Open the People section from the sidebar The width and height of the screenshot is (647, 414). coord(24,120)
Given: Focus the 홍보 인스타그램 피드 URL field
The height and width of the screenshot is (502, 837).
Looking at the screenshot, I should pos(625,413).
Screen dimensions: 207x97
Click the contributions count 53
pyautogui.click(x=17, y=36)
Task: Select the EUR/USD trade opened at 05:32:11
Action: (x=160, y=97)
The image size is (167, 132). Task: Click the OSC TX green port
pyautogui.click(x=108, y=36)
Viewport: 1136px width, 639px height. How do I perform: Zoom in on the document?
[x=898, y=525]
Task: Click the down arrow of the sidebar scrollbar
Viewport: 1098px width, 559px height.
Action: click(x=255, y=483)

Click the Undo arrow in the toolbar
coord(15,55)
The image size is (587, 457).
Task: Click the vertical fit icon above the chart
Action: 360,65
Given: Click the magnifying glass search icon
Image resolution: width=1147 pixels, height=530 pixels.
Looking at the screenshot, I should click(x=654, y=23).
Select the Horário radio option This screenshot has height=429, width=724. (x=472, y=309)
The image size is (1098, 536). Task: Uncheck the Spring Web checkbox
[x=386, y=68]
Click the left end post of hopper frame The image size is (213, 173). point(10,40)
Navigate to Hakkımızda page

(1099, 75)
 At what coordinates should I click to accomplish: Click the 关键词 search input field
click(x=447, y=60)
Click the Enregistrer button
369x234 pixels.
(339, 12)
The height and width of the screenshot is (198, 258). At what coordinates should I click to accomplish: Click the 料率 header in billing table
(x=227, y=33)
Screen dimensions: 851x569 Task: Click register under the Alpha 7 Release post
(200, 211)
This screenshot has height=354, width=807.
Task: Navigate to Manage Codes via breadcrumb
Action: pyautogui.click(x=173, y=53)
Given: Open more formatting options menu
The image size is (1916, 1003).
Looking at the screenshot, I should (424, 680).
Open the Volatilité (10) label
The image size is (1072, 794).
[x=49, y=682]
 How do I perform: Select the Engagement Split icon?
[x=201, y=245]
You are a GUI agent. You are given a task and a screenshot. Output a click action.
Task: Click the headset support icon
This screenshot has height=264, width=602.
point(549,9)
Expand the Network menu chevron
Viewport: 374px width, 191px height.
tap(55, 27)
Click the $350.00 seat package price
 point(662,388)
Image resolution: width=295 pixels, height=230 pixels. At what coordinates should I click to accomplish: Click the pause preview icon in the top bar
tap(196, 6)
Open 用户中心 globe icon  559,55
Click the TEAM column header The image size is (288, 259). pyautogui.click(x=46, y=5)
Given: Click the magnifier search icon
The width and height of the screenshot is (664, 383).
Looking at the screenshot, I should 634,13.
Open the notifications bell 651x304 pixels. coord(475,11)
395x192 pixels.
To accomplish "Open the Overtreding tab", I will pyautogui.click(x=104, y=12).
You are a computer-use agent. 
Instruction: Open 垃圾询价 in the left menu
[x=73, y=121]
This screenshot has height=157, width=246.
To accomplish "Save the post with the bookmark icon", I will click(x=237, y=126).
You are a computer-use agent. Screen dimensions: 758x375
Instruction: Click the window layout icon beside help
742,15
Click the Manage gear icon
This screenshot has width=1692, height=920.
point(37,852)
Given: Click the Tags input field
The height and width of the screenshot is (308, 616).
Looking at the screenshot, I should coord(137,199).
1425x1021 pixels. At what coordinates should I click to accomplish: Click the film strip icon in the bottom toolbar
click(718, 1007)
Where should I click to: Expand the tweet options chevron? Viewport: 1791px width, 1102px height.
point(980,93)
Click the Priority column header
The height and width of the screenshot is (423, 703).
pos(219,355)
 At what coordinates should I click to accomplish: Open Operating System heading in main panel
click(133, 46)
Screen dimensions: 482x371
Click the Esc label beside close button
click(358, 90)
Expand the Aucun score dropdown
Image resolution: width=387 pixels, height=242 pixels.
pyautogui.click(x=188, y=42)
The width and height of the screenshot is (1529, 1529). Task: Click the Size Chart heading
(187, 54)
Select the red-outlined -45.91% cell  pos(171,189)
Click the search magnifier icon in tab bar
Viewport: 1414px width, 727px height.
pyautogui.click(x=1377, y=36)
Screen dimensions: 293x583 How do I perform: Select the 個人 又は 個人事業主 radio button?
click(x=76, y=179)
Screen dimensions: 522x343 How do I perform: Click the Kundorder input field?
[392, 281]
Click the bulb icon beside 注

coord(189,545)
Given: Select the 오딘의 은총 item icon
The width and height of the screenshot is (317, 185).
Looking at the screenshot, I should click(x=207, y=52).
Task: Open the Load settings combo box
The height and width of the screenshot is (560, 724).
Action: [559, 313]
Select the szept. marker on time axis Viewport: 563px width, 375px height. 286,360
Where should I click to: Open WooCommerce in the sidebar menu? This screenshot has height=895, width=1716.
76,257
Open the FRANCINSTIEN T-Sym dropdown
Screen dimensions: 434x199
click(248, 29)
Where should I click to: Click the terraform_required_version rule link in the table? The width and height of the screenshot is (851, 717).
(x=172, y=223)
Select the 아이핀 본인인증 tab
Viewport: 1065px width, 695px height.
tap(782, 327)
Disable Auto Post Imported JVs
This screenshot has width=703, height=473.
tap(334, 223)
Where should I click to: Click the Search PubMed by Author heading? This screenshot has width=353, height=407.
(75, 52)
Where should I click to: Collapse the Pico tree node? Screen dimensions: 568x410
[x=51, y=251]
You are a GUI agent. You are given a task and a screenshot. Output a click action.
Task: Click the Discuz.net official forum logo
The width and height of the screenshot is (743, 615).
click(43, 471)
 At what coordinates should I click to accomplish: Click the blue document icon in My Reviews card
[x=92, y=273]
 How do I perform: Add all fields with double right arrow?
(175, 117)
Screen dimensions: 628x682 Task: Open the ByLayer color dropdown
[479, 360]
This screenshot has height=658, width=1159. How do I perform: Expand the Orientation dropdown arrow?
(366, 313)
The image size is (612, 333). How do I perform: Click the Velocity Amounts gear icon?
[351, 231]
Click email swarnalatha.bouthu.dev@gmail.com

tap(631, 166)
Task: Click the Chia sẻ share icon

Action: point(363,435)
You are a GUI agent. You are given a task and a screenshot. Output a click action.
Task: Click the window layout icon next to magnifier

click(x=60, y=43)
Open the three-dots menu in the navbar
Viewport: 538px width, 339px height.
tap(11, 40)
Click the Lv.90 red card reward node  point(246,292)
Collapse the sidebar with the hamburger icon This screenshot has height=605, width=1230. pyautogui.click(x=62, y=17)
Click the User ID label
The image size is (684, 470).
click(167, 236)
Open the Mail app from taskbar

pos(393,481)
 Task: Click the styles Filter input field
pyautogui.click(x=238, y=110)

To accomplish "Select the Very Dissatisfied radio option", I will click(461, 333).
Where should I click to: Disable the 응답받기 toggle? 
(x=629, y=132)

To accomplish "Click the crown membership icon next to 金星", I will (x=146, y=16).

Work instruction:
From the first line down to the last, give the records again exactly.

Task answer:
Open the People section from the sidebar The width and height of the screenshot is (647, 414). coord(24,120)
Given: Focus the 홍보 인스타그램 피드 URL field
The height and width of the screenshot is (502, 837).
Looking at the screenshot, I should pos(625,413).
Screen dimensions: 207x97
Click the contributions count 53
pyautogui.click(x=17, y=36)
Task: Select the EUR/USD trade opened at 05:32:11
Action: (x=160, y=97)
The image size is (167, 132). Task: Click the OSC TX green port
pyautogui.click(x=108, y=36)
Viewport: 1136px width, 639px height. How do I perform: Zoom in on the document?
[x=898, y=525]
Task: Click the down arrow of the sidebar scrollbar
Viewport: 1098px width, 559px height.
Action: click(x=255, y=483)

Click the Undo arrow in the toolbar
coord(15,55)
The image size is (587, 457).
Task: Click the vertical fit icon above the chart
Action: 360,65
Given: Click the magnifying glass search icon
Image resolution: width=1147 pixels, height=530 pixels.
Looking at the screenshot, I should click(x=654, y=23).
Select the Horário radio option This screenshot has height=429, width=724. (x=472, y=309)
The image size is (1098, 536). Task: Uncheck the Spring Web checkbox
[x=386, y=68]
Click the left end post of hopper frame The image size is (213, 173). point(10,40)
Navigate to Hakkımızda page

(1099, 75)
 At what coordinates should I click to accomplish: Click the 关键词 search input field
click(x=447, y=60)
Click the Enregistrer button
369x234 pixels.
(339, 12)
The height and width of the screenshot is (198, 258). At what coordinates should I click to accomplish: Click the 料率 header in billing table
(x=227, y=33)
Screen dimensions: 851x569 Task: Click register under the Alpha 7 Release post
(200, 211)
This screenshot has height=354, width=807.
Task: Navigate to Manage Codes via breadcrumb
Action: pyautogui.click(x=173, y=53)
Given: Open more formatting options menu
The image size is (1916, 1003).
Looking at the screenshot, I should (424, 680).
Open the Volatilité (10) label
The image size is (1072, 794).
[x=49, y=682]
 How do I perform: Select the Engagement Split icon?
[x=201, y=245]
You are a GUI agent. You are given a task and a screenshot. Output a click action.
Task: Click the headset support icon
This screenshot has height=264, width=602.
point(549,9)
Expand the Network menu chevron
Viewport: 374px width, 191px height.
tap(55, 27)
Click the $350.00 seat package price
 point(662,388)
Image resolution: width=295 pixels, height=230 pixels. At what coordinates should I click to accomplish: Click the pause preview icon in the top bar
tap(196, 6)
Open 用户中心 globe icon  559,55
Click the TEAM column header The image size is (288, 259). pyautogui.click(x=46, y=5)
Given: Click the magnifier search icon
The width and height of the screenshot is (664, 383).
Looking at the screenshot, I should 634,13.
Open the notifications bell 651x304 pixels. coord(475,11)
395x192 pixels.
To accomplish "Open the Overtreding tab", I will pyautogui.click(x=104, y=12).
You are a computer-use agent. 
Instruction: Open 垃圾询价 in the left menu
[x=73, y=121]
This screenshot has height=157, width=246.
To accomplish "Save the post with the bookmark icon", I will click(x=237, y=126).
You are a computer-use agent. Screen dimensions: 758x375
Instruction: Click the window layout icon beside help
742,15
Click the Manage gear icon
This screenshot has width=1692, height=920.
point(37,852)
Given: Click the Tags input field
The height and width of the screenshot is (308, 616).
Looking at the screenshot, I should coord(137,199).
1425x1021 pixels. At what coordinates should I click to accomplish: Click the film strip icon in the bottom toolbar
click(718, 1007)
Where should I click to: Expand the tweet options chevron? Viewport: 1791px width, 1102px height.
point(980,93)
Click the Priority column header
The height and width of the screenshot is (423, 703).
pos(219,355)
 At what coordinates should I click to accomplish: Open Operating System heading in main panel
click(133, 46)
Screen dimensions: 482x371
Click the Esc label beside close button
click(358, 90)
Expand the Aucun score dropdown
Image resolution: width=387 pixels, height=242 pixels.
pyautogui.click(x=188, y=42)
The width and height of the screenshot is (1529, 1529). Task: Click the Size Chart heading
(187, 54)
Select the red-outlined -45.91% cell  pos(171,189)
Click the search magnifier icon in tab bar
Viewport: 1414px width, 727px height.
pyautogui.click(x=1377, y=36)
Screen dimensions: 293x583 How do I perform: Select the 個人 又は 個人事業主 radio button?
click(x=76, y=179)
Screen dimensions: 522x343 How do I perform: Click the Kundorder input field?
[392, 281]
Click the bulb icon beside 注

coord(189,545)
Given: Select the 오딘의 은총 item icon
The width and height of the screenshot is (317, 185).
Looking at the screenshot, I should click(x=207, y=52).
Task: Open the Load settings combo box
The height and width of the screenshot is (560, 724).
Action: [559, 313]
Select the szept. marker on time axis Viewport: 563px width, 375px height. 286,360
Where should I click to: Open WooCommerce in the sidebar menu? This screenshot has height=895, width=1716.
76,257
Open the FRANCINSTIEN T-Sym dropdown
Screen dimensions: 434x199
click(248, 29)
Where should I click to: Click the terraform_required_version rule link in the table? The width and height of the screenshot is (851, 717).
(x=172, y=223)
Select the 아이핀 본인인증 tab
Viewport: 1065px width, 695px height.
tap(782, 327)
Disable Auto Post Imported JVs
This screenshot has width=703, height=473.
tap(334, 223)
Where should I click to: Click the Search PubMed by Author heading? This screenshot has width=353, height=407.
(75, 52)
Where should I click to: Collapse the Pico tree node? Screen dimensions: 568x410
[x=51, y=251]
You are a GUI agent. You are given a task and a screenshot. Output a click action.
Task: Click the Discuz.net official forum logo
The width and height of the screenshot is (743, 615).
click(43, 471)
 At what coordinates should I click to accomplish: Click the blue document icon in My Reviews card
[x=92, y=273]
 How do I perform: Add all fields with double right arrow?
(175, 117)
Screen dimensions: 628x682 Task: Open the ByLayer color dropdown
[479, 360]
This screenshot has height=658, width=1159. How do I perform: Expand the Orientation dropdown arrow?
(366, 313)
The image size is (612, 333). How do I perform: Click the Velocity Amounts gear icon?
[351, 231]
Click email swarnalatha.bouthu.dev@gmail.com

tap(631, 166)
Task: Click the Chia sẻ share icon

Action: point(363,435)
You are a GUI agent. You are given a task and a screenshot. Output a click action.
Task: Click the window layout icon next to magnifier

click(x=60, y=43)
Open the three-dots menu in the navbar
Viewport: 538px width, 339px height.
tap(11, 40)
Click the Lv.90 red card reward node  point(246,292)
Collapse the sidebar with the hamburger icon This screenshot has height=605, width=1230. pyautogui.click(x=62, y=17)
Click the User ID label
The image size is (684, 470).
click(167, 236)
Open the Mail app from taskbar

pos(393,481)
 Task: Click the styles Filter input field
pyautogui.click(x=238, y=110)

To accomplish "Select the Very Dissatisfied radio option", I will click(461, 333).
Where should I click to: Disable the 응답받기 toggle? 
(x=629, y=132)

To accomplish "Click the crown membership icon next to 金星", I will (x=146, y=16).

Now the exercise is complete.